Ignoring education is business as usual. Building ‘ghost schools’? That’s foreign policy.

                                                     Photo by Yves Alarie on Unsplash

It’s so normal to put education on the back burner, it’s hardly news. You hear this from most teachers in many parts of the world. Governments always have bigger fish to fry – fighting nation states through proxy wars, purchasing fighter jets, for instance.

Many years ago –nearly 14 years in fact– I wrote about a new blog begun by the US State Department in its attempt to be more transparent.  Field officers wrote about their work in countries like the Sudan and Afghanistan. Dipnote, as it was called was a breath of fresh air. But that hope was quickly dashed. Subsequent administrations lost the plot. What’s all this got to do with education?

Consider the story of ‘ghost schools’ by Buzzfeed News reporter Azmat Khan.

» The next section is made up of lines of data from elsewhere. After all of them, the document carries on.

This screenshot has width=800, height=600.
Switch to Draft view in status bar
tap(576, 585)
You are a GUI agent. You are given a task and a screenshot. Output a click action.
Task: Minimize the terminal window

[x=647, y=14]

Building schools in a country torn apart gave the US nice little project to look like it was doing some nation building in Afghanistan. Until it was discovered that this was money spent in vain. Ghost schools is a powerful metaphor of smoke and mirrors. And while the US was doing this, teachers in the US were working in poorly funded schools, many in trailers known as ‘portables.’ Students, likewise were struggling to juggle two jobs and school during the pandemic. It’s as if we raided our own country to use the funds to destroy another, and then rebuild what we broke. Here’s a disturbing comparison: Upgrading US public school facilities needs almost $200 billion according to the US department of education. An F-35 fighter plane costs $36,000 per hour. Per hour! All this while there’s a lot of hand-wringing when it comes to paying a teacher more than, say, $45,000 a year.

Put those two numbers on a slide and show it at your next community meeting.

So what’s my point? Since they can’t get foreign policy right, it’s time channeling some of those funds to domestic policy.